[Lightning-dev] Improving the initial gossip sync

Rusty Russell rusty at rustcorp.com.au
Tue Feb 20 01:08:54 UTC 2018


Hi all,

        This consumed much of our lightning dev interop call today!  But
I think we have a way forward, which is in three parts, gated by a new
feature bitpair:

1. A query message for a particular shortid.
2. A query message for shortids in a range of blocks.
3. A gossip_timestamp field in `init`

I think these will still be desirable even when we have a more complex
scheme in future.

1. query_short_channel_id
=========================

1. type: 260 (`query_short_channel_id`)
2. data:
   * [`32`:`chain_hash`]
   * [`8`:`short_channel_id`]

This is general mechanism which lets you query for a
channel_announcement and channel_updates for a specific 8-byte shortid.
The receiver should respond with a channel_announce and the latest
channel_update for each end, not batched in the normal 60-second gossip
cycle.

A node MAY send this if it receives a `channel_update` for a channel it
has no `channel_announcement`, but SHOULD NOT if the channel referred to
is not an unspent output (ie. check that it's not closed before sending
this query!).

IMPLEMENTATION: trivial

2. query_channel_range/reply_channel_range
==========================================
This is a new message pair, something like:

1. type: 261 (`query_channel_range`)
2. data:
   * [`32`:`chain_hash`]
   * [`4`:`first_blocknum`]
   * [`4`:`number_of_blocks`]

1. type: 262 (`reply_channel_range`)
2. data:
   * [`32`:`chain_hash`]
   * [`4`:`first_blocknum`]
   * [`4`:`number_of_blocks`]
   * [`2`:`len`]
   * [`len`:`data`]

Where data is a series of ordered shortids (see Appendix A for various
encodings).  `number_of_blocks` in the reply may be less than in the
request of the required data did not fit; it is assumed that we can fit
a single block per reply, at least.

IMPLEMENTATION: requires channel index by block number, zlib

3. gossip_timestamp.
====================

This is useful for the simple case of a node reconnecting to a single
peer, for example.  This is a new field appended to `init`: the
negotiation of this feature bit overrides `initial_routing_sync` as the
same results can be obtained by setting the `gossip_timestamp` field to
the current time (for no initial sync) or 0 (for an initial sync).

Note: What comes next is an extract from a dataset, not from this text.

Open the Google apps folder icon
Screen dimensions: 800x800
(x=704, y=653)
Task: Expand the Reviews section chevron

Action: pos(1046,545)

Note that a node should allow for some minutes of propagation time, thus
set the `gossip_timestamp` to sometime before its last seen gossip
message.  It may also receive `channel_update` messages for which it has
not seen the `channel_announcement` and thus use 

IMPLEMENTATION: easy.

Appendix A: Encoding Sizes
==========================

I tried various obvious compression schemes, in increasing complexity
order (see source below, which takes stdin and spits out stdout):

        Raw = raw 8-byte stream of ordered channels.
        gzip -9: gzip -9 of raw.
        splitgz: all blocknums first, then all txnums, then all outnums, then gzip -9
        delta: CVarInt encoding: blocknum_delta,num,num*txnum_delta,num*outnum.
        deltagz: delta, with gzip -9

Corpus 1: LN mainnet dump, 1830 channels.[1]

        Raw: 14640 bytes
        gzip -9: 6717 bytes
        splitgz: 6464 bytes
        delta: 6624 bytes
        deltagz: 4171 bytes

Corpus 2: All P2SH outputs between blocks 508000-508999 incl, 790844 channels.[2]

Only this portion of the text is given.